=== What is needed ===
Write out, word for word, only the data from its first line to the line containing "comments (190, 390)".

(Beginning of Material provided)

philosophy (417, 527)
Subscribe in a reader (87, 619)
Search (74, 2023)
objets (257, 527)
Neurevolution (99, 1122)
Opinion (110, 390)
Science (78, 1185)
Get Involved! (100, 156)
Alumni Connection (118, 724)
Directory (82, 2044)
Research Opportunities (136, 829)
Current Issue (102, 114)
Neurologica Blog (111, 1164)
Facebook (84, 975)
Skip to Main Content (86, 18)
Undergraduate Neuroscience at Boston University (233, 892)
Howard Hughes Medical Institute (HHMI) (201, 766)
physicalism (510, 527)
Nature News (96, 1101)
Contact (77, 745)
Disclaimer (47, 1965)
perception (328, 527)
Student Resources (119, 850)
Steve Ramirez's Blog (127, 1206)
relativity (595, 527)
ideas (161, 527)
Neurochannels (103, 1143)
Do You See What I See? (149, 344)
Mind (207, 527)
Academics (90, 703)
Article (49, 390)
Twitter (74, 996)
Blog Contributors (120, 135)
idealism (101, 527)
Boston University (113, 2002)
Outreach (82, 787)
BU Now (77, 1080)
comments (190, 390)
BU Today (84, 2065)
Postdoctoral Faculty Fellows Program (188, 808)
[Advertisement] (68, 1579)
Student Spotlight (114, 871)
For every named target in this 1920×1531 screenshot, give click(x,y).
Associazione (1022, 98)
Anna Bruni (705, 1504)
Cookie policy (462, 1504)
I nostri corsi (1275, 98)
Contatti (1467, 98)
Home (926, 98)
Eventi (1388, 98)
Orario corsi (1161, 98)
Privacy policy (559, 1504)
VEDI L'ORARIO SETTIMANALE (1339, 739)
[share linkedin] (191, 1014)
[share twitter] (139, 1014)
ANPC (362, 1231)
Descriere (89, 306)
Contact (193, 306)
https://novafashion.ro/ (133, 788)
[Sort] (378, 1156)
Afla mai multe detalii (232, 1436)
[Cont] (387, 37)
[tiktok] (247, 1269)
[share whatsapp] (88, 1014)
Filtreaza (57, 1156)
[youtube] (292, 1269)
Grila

(End of Material provided)

=== Worked solution ===
philosophy (417, 527)
Subscribe in a reader (87, 619)
Search (74, 2023)
objets (257, 527)
Neurevolution (99, 1122)
Opinion (110, 390)
Science (78, 1185)
Get Involved! (100, 156)
Alumni Connection (118, 724)
Directory (82, 2044)
Research Opportunities (136, 829)
Current Issue (102, 114)
Neurologica Blog (111, 1164)
Facebook (84, 975)
Skip to Main Content (86, 18)
Undergraduate Neuroscience at Boston University (233, 892)
Howard Hughes Medical Institute (HHMI) (201, 766)
physicalism (510, 527)
Nature News (96, 1101)
Contact (77, 745)
Disclaimer (47, 1965)
perception (328, 527)
Student Resources (119, 850)
Steve Ramirez's Blog (127, 1206)
relativity (595, 527)
ideas (161, 527)
Neurochannels (103, 1143)
Do You See What I See? (149, 344)
Mind (207, 527)
Academics (90, 703)
Article (49, 390)
Twitter (74, 996)
Blog Contributors (120, 135)
idealism (101, 527)
Boston University (113, 2002)
Outreach (82, 787)
BU Now (77, 1080)
comments (190, 390)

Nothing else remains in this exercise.